Activity list:
A: In the article on the Falklands DNA tests, begin at the words "Of the 237 graves" and stop after "1989 sovereignty umbrella.", and write that part again, swapping "graves" for "burial plots".
B: Pick up the article on the Falklands DNA tests where it stops and keep writing it.

Text under study:
Diplomats from the Malvinas Desk of the Argentine Foreign ministry have travelled to Geneva for crucial meetings later this week with their British, Falklands counterparts and Red Cross members to reach a definitive agreement on the DNA tests for the identification of the remains of Argentine combatants buried in the Darwin cemetery, following the 1982 conflict, reports Clarin.
Of the 237 graves at the Argentine Memorial, 123 remain as “Argentine soldier only known unto God”. Last Tuesday in a “discreet diplomatic communication”, foreign ministers Susana Malcorra and Boris Johnson signed a previous understanding on which the DNA tests of the remains will be addressed based on humanitarian principles from the Red Cross and under the 1989 sovereignty umbrella.
This basic principle has been confirmed and accepted by the administration of president Mauricio Macri in a release last April signed in London and in the most recent cooperation joint statement of last September and which refers to lifting all obstacles limiting the economic growth and sustainable development of the Falkland Islands, including in trade, fishing, shipping and hydrocarbons.
This week’s meetings in Geneva are also considered highly sensitive according to the article since “Islanders insist in figuring in the accords”, and in effect MLA Mike Summers will be part of the round of talks. However the Argentine foreign ministry has “several red lines”, it is a bilateral dialogue and not trilateral (as the Falkland Islanders pretend). That the remains will not be removed from the Falklands once the DNA tests have been completed and that Argentine forensic experts will work with their Red Cross counterparts in the matter“.
But said this, last moment situations have emerged. The Argentine government is working with a majority, 80 next of kin who consented to the tests, a process which was started under ex president Cristina Fernandez and later frozen because of discrepancies with London.

Given material:
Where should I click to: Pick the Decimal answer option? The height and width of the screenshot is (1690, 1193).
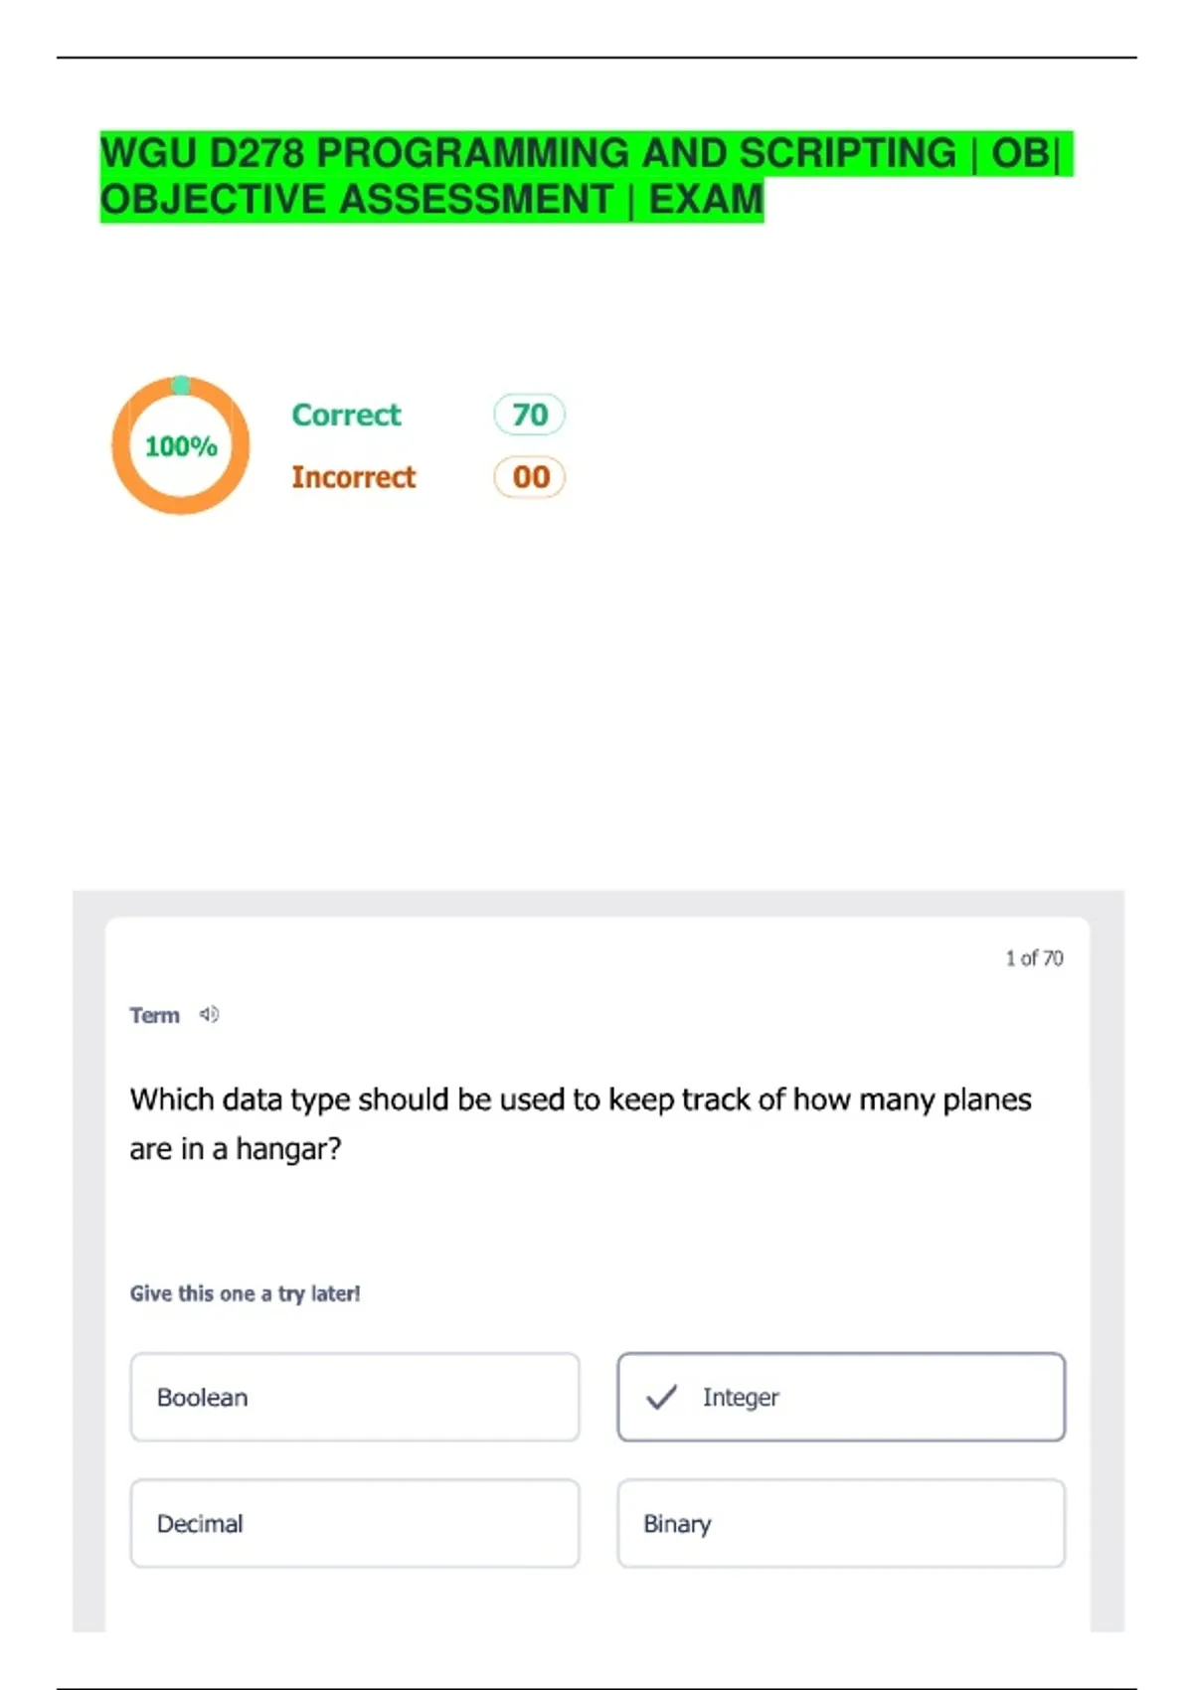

Answers to each task:
A:
Of the 237 burial plots at the Argentine Memorial, 123 remain as “Argentine soldier only known unto God”. Last Tuesday in a “discreet diplomatic communication”, foreign ministers Susana Malcorra and Boris Johnson signed a previous understanding on which the DNA tests of the remains will be addressed based on humanitarian principles from the Red Cross and under the 1989 sovereignty umbrella.

B:
In effect the Families Commission of the Fallen in Malvinas, was again at the ministry this time under a new president Maria Fernanda Araujo, who not only made objections to the DNA process but also delivered a report in which she claims there are mistakes regarding the consent from certain families and collected by the previous government.
One refers to Ms Araujo family, whose brother Elbio Eduardo Araujo died on 11 June 1982 during the Mount Langdon battle: a British shell hit a hole where brother Elbio Eduardo and two other comrades, Miguel Arrascaeta and Miguel Angel González were hiding. Their bodies were completely destroyed and never identified.
In 1991, when the first humanitarian flight organized in accordance with the Red Cross, the three mothers of the recruits agreed that each would ”adopt“ a grave where to cry and honor as if it was their own child. And in all these years nobody asked them if they consented to the DNA tests.
”My Mom does not want the DNA test, she never received the visit from any psychologist or was ever asked what she wished, and as Mom’s there are several other cases” said Maria Fernanda Araujo.
According to the Clarin piece, the foreign ministry promised that this week they would make all the info available to the Human Rights and Social Development Offices so they proceed to a review of all cases.